DATA EXTRACTS Start Marker
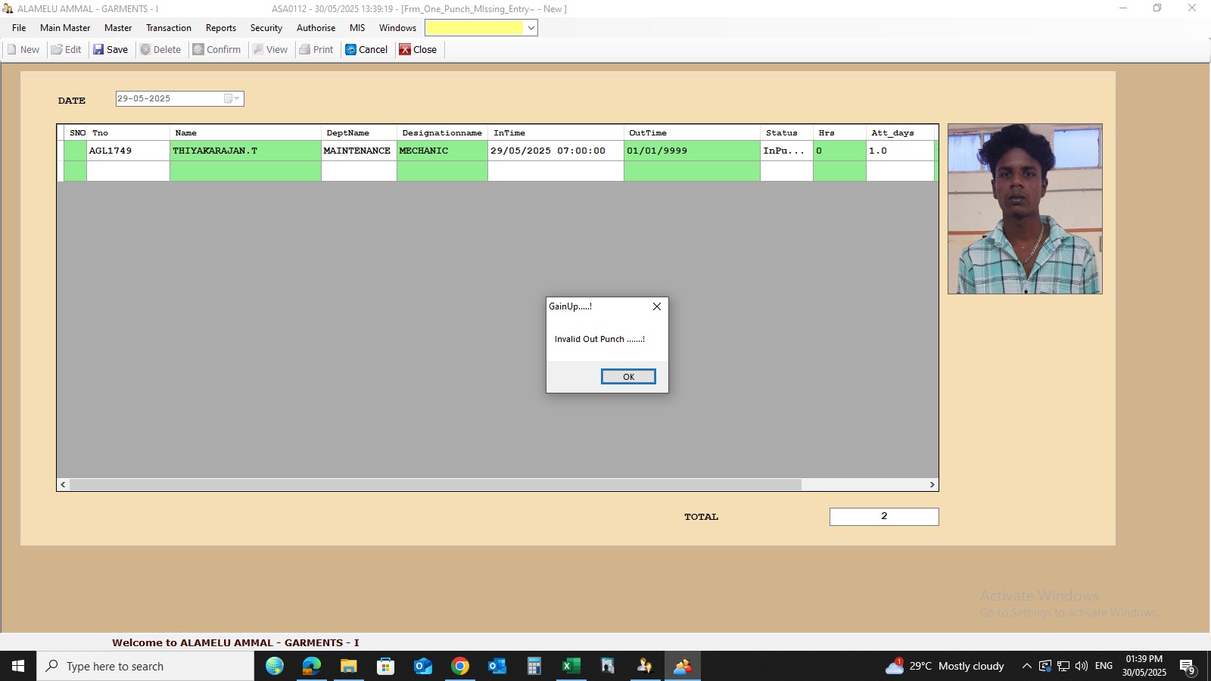The width and height of the screenshot is (1211, 681).
Task: Click the Confirm toolbar icon
Action: [x=198, y=50]
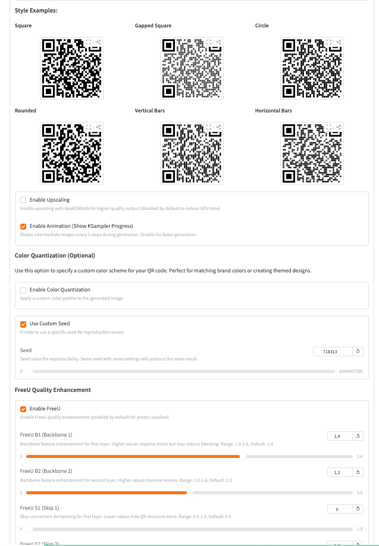This screenshot has width=379, height=546.
Task: Uncheck the Use Custom Seed option
Action: pos(23,324)
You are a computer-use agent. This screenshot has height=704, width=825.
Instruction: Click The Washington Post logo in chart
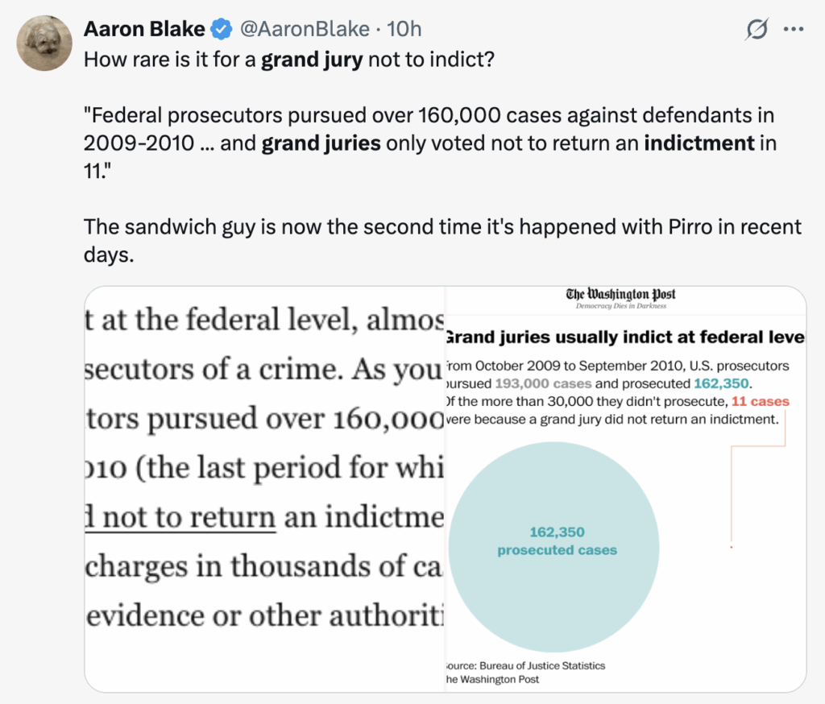[x=621, y=298]
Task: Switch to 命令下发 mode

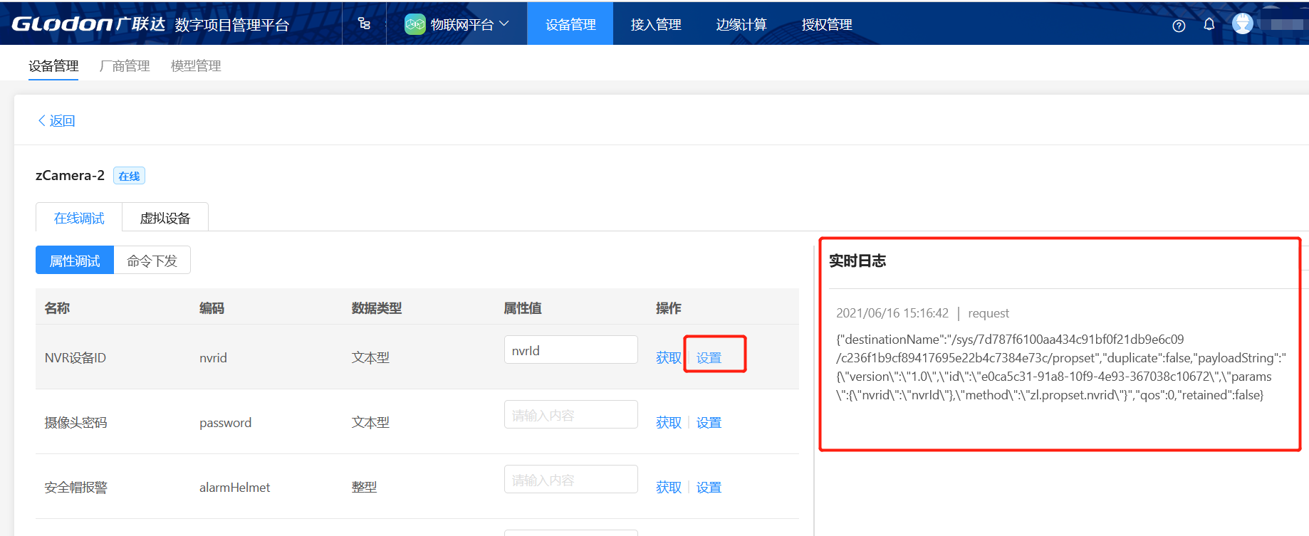Action: tap(152, 261)
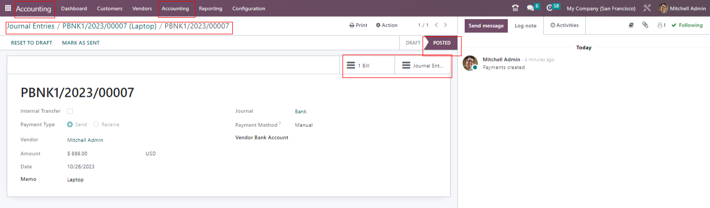Viewport: 710px width, 208px height.
Task: Open the apps grid menu icon
Action: [8, 8]
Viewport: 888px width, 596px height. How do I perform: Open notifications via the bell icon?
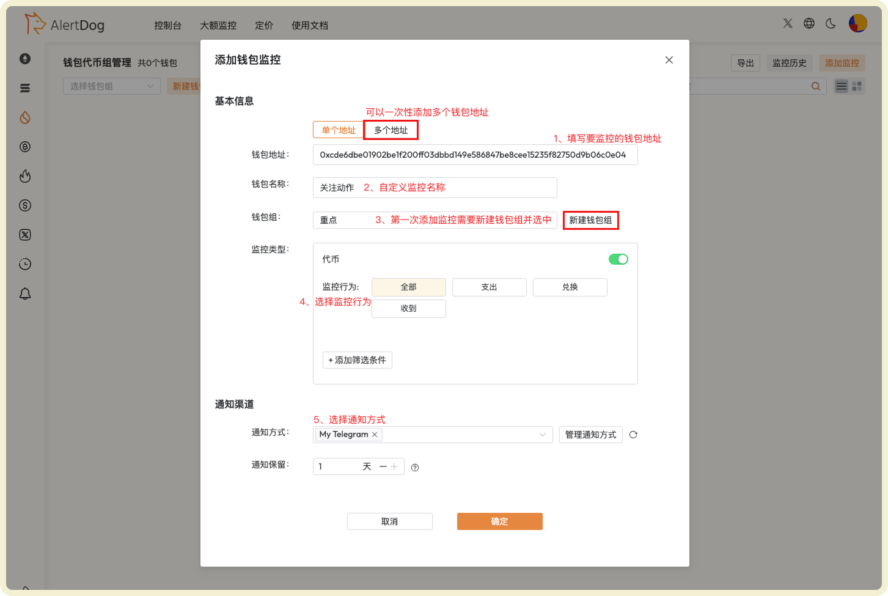click(x=25, y=293)

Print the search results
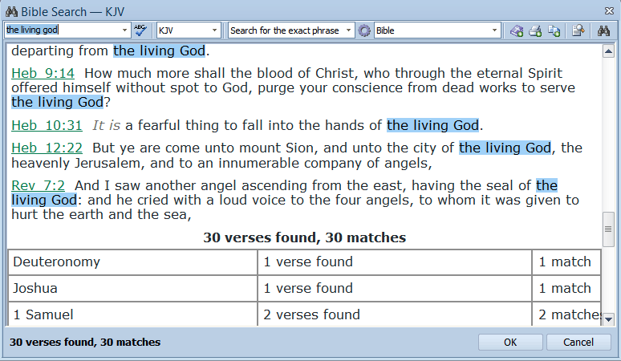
DATA EXTRACTS End Marker
**WHAT IS BEING ASKED**
A verbatim copy is needed of the lines running from the line with "You are a computer-use" to the end of the data above, both included. Keep the pictures out of it.

**YOUR SOLUTION**
You are a computer-use agent. This screenshot has height=704, width=825.
Instruction: Click The Washington Post logo in chart
[x=621, y=298]
Task: Switch to 命令下发 mode

Action: tap(152, 261)
Viewport: 710px width, 208px height.
Task: Open the apps grid menu icon
Action: [8, 8]
Viewport: 888px width, 596px height. How do I perform: Open notifications via the bell icon?
click(x=25, y=293)

Print the search results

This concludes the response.